埼玉県も条例化、フィルタリング解除するには親が「理由書」提出


 埼玉県は、青少年健全育成条例の一部を改正し、18歳未満の青少年が使う携帯電話でフィルタリングサービスを利用しない場合、保護者に対して「理由書」の提出を義務付ける。現在開かれている埼玉県議会に改正案を提出しており、すでに総務県民生活委員会の採決は済んでいる。3月26日に本議会で可決・成立の見通し。

 改正案では、青少年が携帯電話などによりインターネット上の有害情報を閲覧することを防止するため、保護者や事業者の義務を定めた。

 まず保護者の義務としては、フィルタリングサービスを利用しない旨の申し出をする時は、正当な理由を記載した書面を携帯電話事業者に提出しなければならないとした。

 一方、事業者は、保護者からこの書面の提出があった時に限り、フィルタリングサービスを適用しないで携帯電話インターネット接続サービスを提供できるとしている。事業者はまた、青少年に携帯電話インターネット接続サービスを提供する契約を行う場合には、青少年および保護者に対して、有害情報を閲覧する機会が生じることなどを説明するとともに、その内容を記載した説明書を交付しなければならない。

 なお、これらの規定には、違反した際の罰則はない。ただし、事業者がこれらの義務に違反していると認められた場合は県が勧告できるほか、勧告を行うために必要な限度において、フィルタリングをかけずに携帯電話インターネット接続サービスを利用している青少年の保護者に対して、報告や資料の提示を求めることができるとしている。

課題のねらい: 埼玉県の条例改正の記事から、「まず保護者の義務としては、フ」で始まり「書を交付しなければならない。」で終わる部分を、最後の言葉も含めて一字も変えずに書き出してください。

データの抜粋:
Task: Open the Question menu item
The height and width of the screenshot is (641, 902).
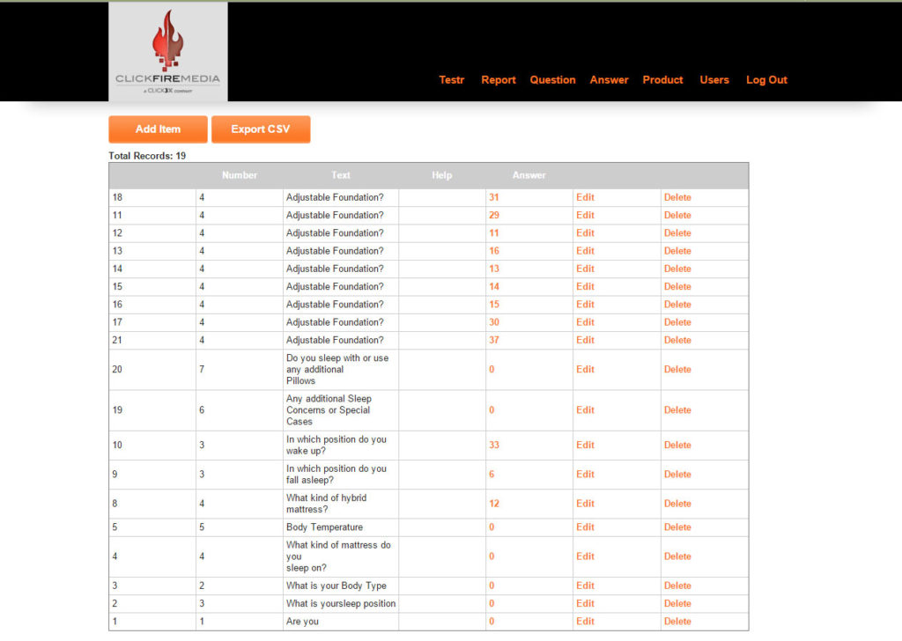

答え:
まず保護者の義務としては、フィルタリングサービスを利用しない旨の申し出をする時は、正当な理由を記載した書面を携帯電話事業者に提出しなければならないとした。

 一方、事業者は、保護者からこの書面の提出があった時に限り、フィルタリングサービスを適用しないで携帯電話インターネット接続サービスを提供できるとしている。事業者はまた、青少年に携帯電話インターネット接続サービスを提供する契約を行う場合には、青少年および保護者に対して、有害情報を閲覧する機会が生じることなどを説明するとともに、その内容を記載した説明書を交付しなければならない。